Name: Madeleen Brink

University: University College Dublin

Supervisor’s Name: Prof Jeremy Simpson

Madeleen Brink completed her Bachelor’s and Honour’s degrees at the University of the Free State, South Africa. Following this, she finished her Master’s in Health Science at the Laser Research Centre, University of Johannesburg, South Africa.

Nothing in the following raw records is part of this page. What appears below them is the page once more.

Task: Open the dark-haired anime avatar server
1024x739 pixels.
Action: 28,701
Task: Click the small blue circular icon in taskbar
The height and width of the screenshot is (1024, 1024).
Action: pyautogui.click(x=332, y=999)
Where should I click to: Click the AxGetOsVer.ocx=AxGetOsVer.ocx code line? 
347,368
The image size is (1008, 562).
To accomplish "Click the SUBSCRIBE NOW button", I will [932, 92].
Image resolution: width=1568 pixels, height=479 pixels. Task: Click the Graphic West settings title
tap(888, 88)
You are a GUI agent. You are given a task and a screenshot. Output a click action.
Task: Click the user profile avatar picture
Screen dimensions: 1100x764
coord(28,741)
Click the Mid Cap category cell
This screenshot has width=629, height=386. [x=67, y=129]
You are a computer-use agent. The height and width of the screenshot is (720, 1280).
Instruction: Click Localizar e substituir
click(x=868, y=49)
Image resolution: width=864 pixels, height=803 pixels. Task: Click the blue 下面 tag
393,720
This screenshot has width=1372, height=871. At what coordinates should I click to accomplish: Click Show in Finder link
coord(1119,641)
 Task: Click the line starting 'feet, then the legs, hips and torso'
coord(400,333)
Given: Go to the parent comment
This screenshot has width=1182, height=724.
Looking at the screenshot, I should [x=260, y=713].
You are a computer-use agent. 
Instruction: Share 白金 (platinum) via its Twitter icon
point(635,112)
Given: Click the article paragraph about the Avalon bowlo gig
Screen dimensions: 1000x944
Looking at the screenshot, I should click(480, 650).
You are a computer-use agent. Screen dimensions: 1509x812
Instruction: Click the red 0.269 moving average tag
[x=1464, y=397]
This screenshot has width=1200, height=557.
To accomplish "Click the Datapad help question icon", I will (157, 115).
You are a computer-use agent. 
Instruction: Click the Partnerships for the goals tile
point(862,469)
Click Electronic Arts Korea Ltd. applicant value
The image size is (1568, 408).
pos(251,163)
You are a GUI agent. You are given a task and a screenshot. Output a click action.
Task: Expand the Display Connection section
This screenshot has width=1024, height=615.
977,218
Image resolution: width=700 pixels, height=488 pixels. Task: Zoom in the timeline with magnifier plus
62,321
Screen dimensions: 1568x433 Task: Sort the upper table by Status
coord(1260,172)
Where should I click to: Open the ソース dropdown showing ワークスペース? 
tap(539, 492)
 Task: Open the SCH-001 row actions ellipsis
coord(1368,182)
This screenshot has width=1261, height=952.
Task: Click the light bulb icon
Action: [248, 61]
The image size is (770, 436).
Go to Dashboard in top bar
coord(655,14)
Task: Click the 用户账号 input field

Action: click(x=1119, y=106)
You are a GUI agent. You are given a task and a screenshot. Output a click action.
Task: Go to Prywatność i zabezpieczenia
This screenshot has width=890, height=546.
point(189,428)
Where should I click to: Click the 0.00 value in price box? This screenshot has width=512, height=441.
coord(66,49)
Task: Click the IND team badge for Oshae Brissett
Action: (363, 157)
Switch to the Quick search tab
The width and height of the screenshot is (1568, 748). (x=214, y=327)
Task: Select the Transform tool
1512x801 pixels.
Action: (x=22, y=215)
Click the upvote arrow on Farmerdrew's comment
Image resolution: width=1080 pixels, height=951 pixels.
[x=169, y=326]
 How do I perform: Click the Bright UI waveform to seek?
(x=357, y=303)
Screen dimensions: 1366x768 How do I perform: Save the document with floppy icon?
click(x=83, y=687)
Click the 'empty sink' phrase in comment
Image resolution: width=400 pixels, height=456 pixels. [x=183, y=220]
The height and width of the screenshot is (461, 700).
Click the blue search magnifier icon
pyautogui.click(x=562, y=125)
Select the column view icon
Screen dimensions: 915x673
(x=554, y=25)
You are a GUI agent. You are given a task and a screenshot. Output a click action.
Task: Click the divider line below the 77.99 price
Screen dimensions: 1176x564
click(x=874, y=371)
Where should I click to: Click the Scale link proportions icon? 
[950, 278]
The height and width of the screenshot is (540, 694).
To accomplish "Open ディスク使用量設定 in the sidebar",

She is set to pursue her PhD under the supervision of Prof Jeremy Simpson with the CLEXM Consortium, a Marie Sklodowska-Curie Doctoral Networks Action (MSCA-DN) funded by the European Union under Horizon Europe. Her project aims to track the delivery of nanoparticles into cells by applying correlative microscopy. Soft X-ray tomography (SXT) will be evaluated as an alternative or complementary correlative microscopy method to systematically assess and quantify nanoparticle uptake and distribution in cells.

Her research interests lie in correlative microscopy, exploring its applications across diverse imaging modalities to gain comprehensive insights into biological systems. Her research focuses on refining sample preparation techniques, leveraging advanced imaging analysis, and processing methodologies. Overall, her work is driven by a dedication to advancing the capabilities and understanding of imaging technologies in the context of cell biology.